What’s now the Churchill Wildlife Management Area was once a training ground for US and Canadian soldiers preparing for a possible Russian invasion. Today, massive, purpose-built vehicles that look like the product of an ill-fated one-night stand between a tank and a school bus ferry tourists across miles of rutted, Cold War–era gravel roads searching for polar bears. Bears have grown accustomed to the swarms of tourists in these vehicles. They barely gave us a second glance, seemingly content to observe us as a break from the monotony of waiting for the Hudson Bay to freeze.
The refrain echoed among the hundreds of wildlife tourists throughout Churchill was, "[W]e wanted to see them before they were gone.” Geoff York, PBI’s director of research and policy, has been studying polar bears for more than two decades. During our conversation, he acknowledged that the bears were in dire circumstances. Of the 20 polar bear populations spread across the Arctic, Churchill’s bears are among the farthest south and will likely be among the first to suffer the consequences of a rapidly warming planet.
According to a new study by York’s organization, other nonprofits, and multiple universities, if the world fails to abide by the Paris Agreement and temperatures rise 2°C above preindustrial levels, the Hudson Bay population will experience a localized extinction as soon as the next decade.
“The disappearance of the Southern Hudson Bay polar bears is imminent, with Western Hudson Bay not far behind,” said Julienne Stroeve, a University of Manitoba professor who is the study’s lead author. “Our research underscores the rapid changes human activity imparts to our climate. It's incumbent upon us to understand the impending impact on our natural world so that we can make policy decisions informed by science.”
During my time on the frozen tundra, many of the polar bears seemed lean and restless, like ill-tempered grandparents impatiently milling about a Cracker Barrel while waiting for their table to be ready. Most hadn’t had a substantial meal for at least five months. Smaller freshwater ponds across the tundra had frozen, but Hudson Bay remained open, illustrating the bears’ biggest impediment to survival. Without ice, the bears lose the ability to hunt ring seals, their preferred and most calorie-rich food source.
From 1980 to 1989, the average time between the Hudson Bay ice melt and freeze was 107 days. By 2015, the average had jumped to 130 days. When I left Churchill toward the end of October, it’d already been 135 days. The Hudson Bay finally froze the next month, a total of 164 days, the fifth-longest period since PBI started tracking in 1979.
When the thaw reaches 180 days, researchers estimate that at least 21 percent of adult bears and 63 percent of subadult bears could be lost.
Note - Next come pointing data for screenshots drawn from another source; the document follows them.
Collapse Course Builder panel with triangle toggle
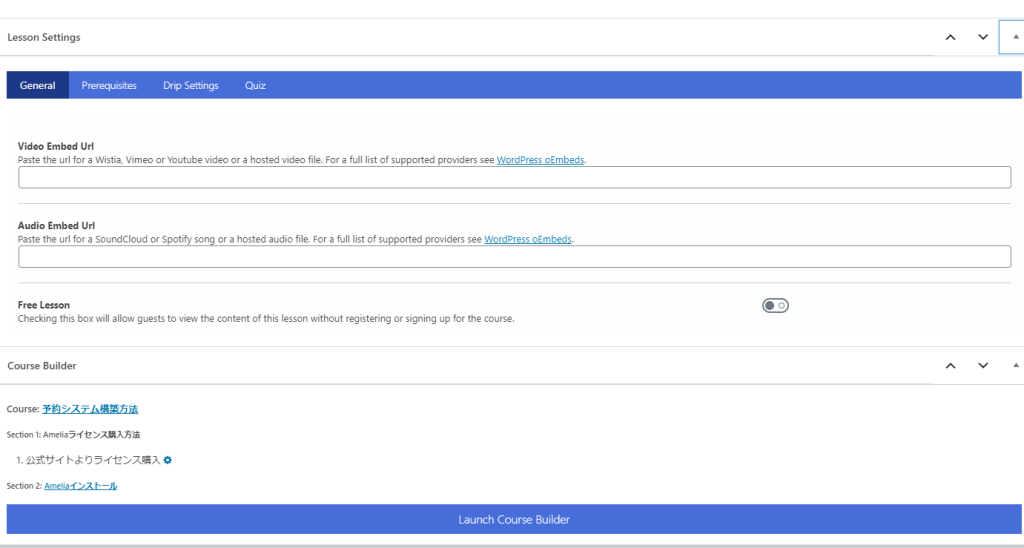[1016, 366]
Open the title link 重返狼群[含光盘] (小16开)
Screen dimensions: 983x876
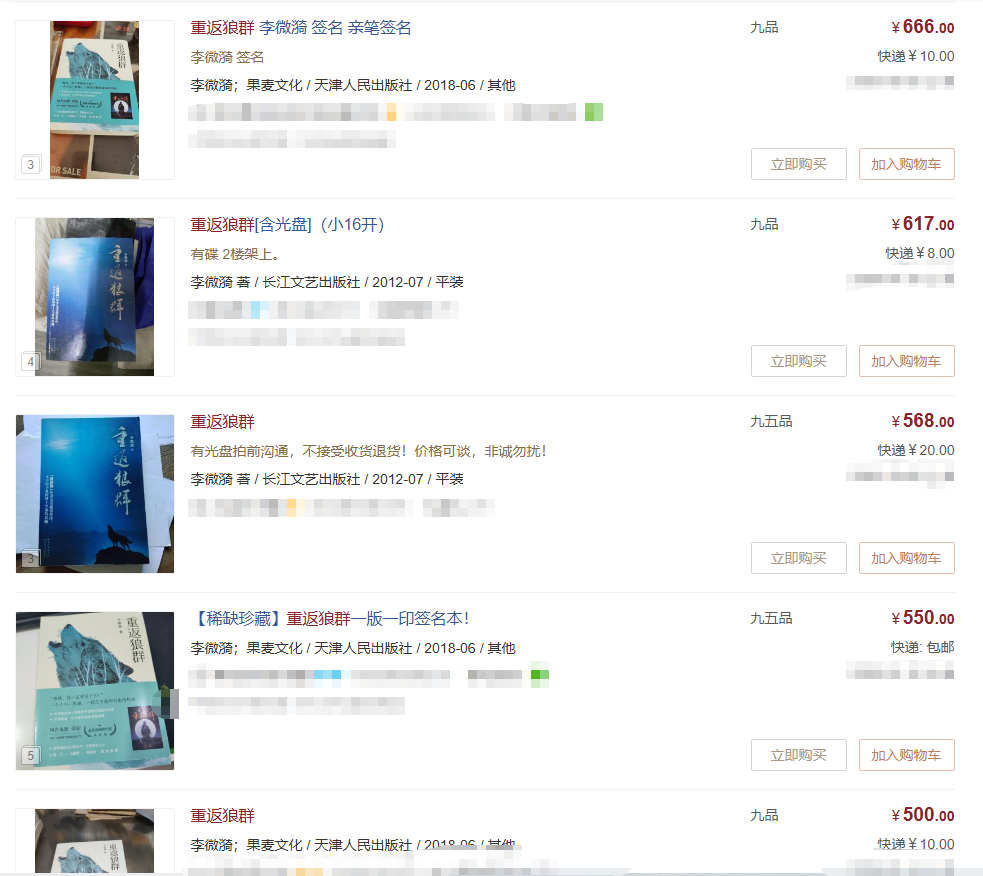click(287, 224)
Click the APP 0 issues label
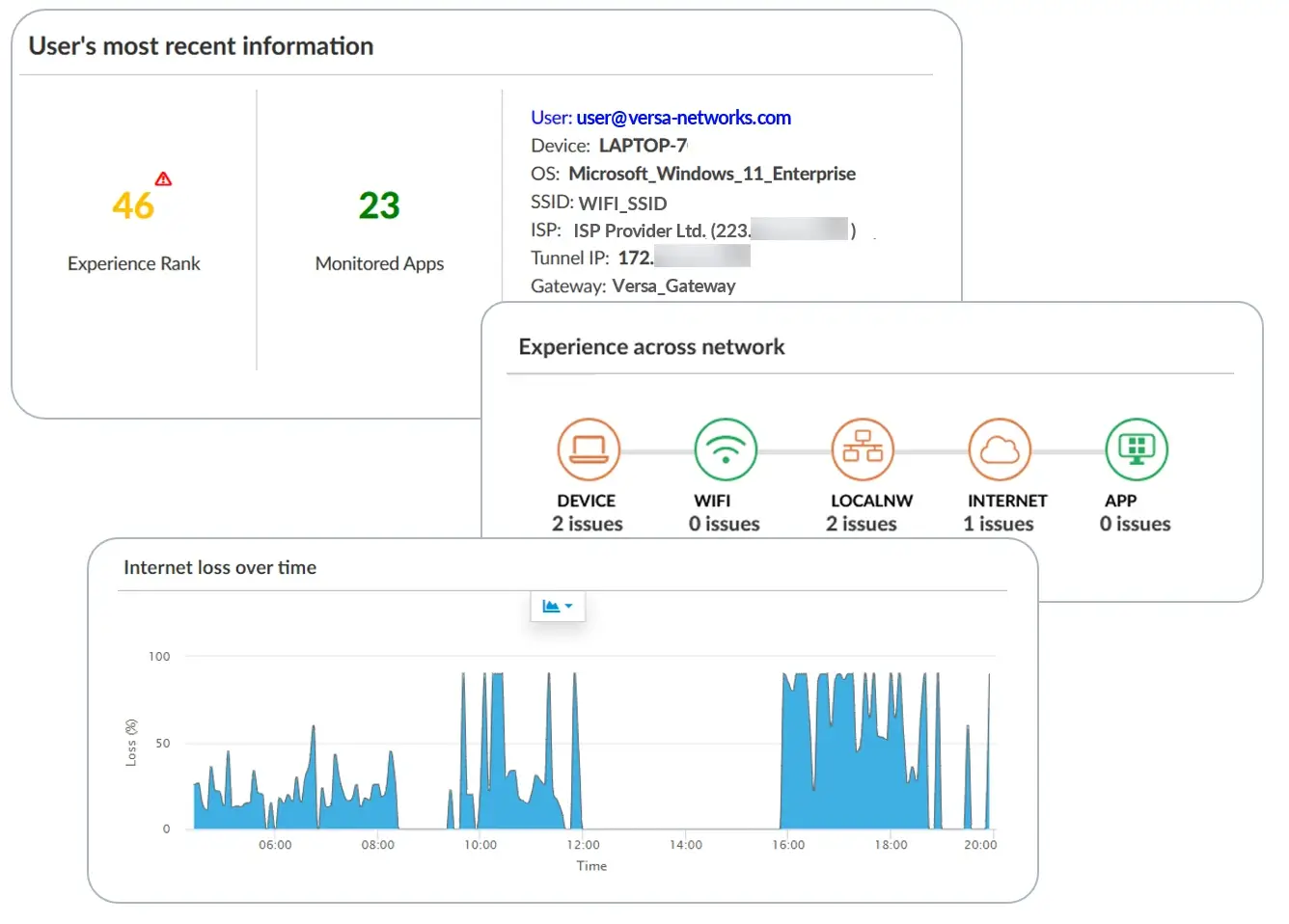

Already, the number of bears in the Churchill region has declined by more than 25 percent over the last five years alone, leaving as few as 600 polar bears in the region today. Researchers at PBI believe these bears may be on the verge of a “reproductive collapse,” when they aren’t healthy enough to produce offspring, leading to a substantial decline in birth rates.
We’re already seeing previews of the bears’ dire future. Last year, York says, researchers and tourists alike noticed a mama bear with two cubs. The smaller of the two cubs steadily grew weaker and weaker until the mother and the cub’s sibling abandoned it. It died not long after.
According to the new study, nearly two dozen climate models predict the ice in Southern Hudson Bay will fail to freeze if the temperature rises to 1.6°C–2.1°C levels. At the same time, the Western Hudson Bay region becomes an unsuitable habitat at 2.2°C or 2.6°C. Those rising temperatures also wreak havoc on ring seals. The warmer temperatures mean seals will have a tougher time creating birthing dens, as more dens will be washed away by the rain that supplants the snowfall. Fewer ring seal pups mean the polar bears’ survival is even more fraught. As disastrous as these predictions sound, things could get way worse. The Arctic is warming at more than twice the speed of the rest of the planet, and climate models tend to be fairly conservative, York says, adding, “What we’re seeing right now is both worse and happening sooner than expected.”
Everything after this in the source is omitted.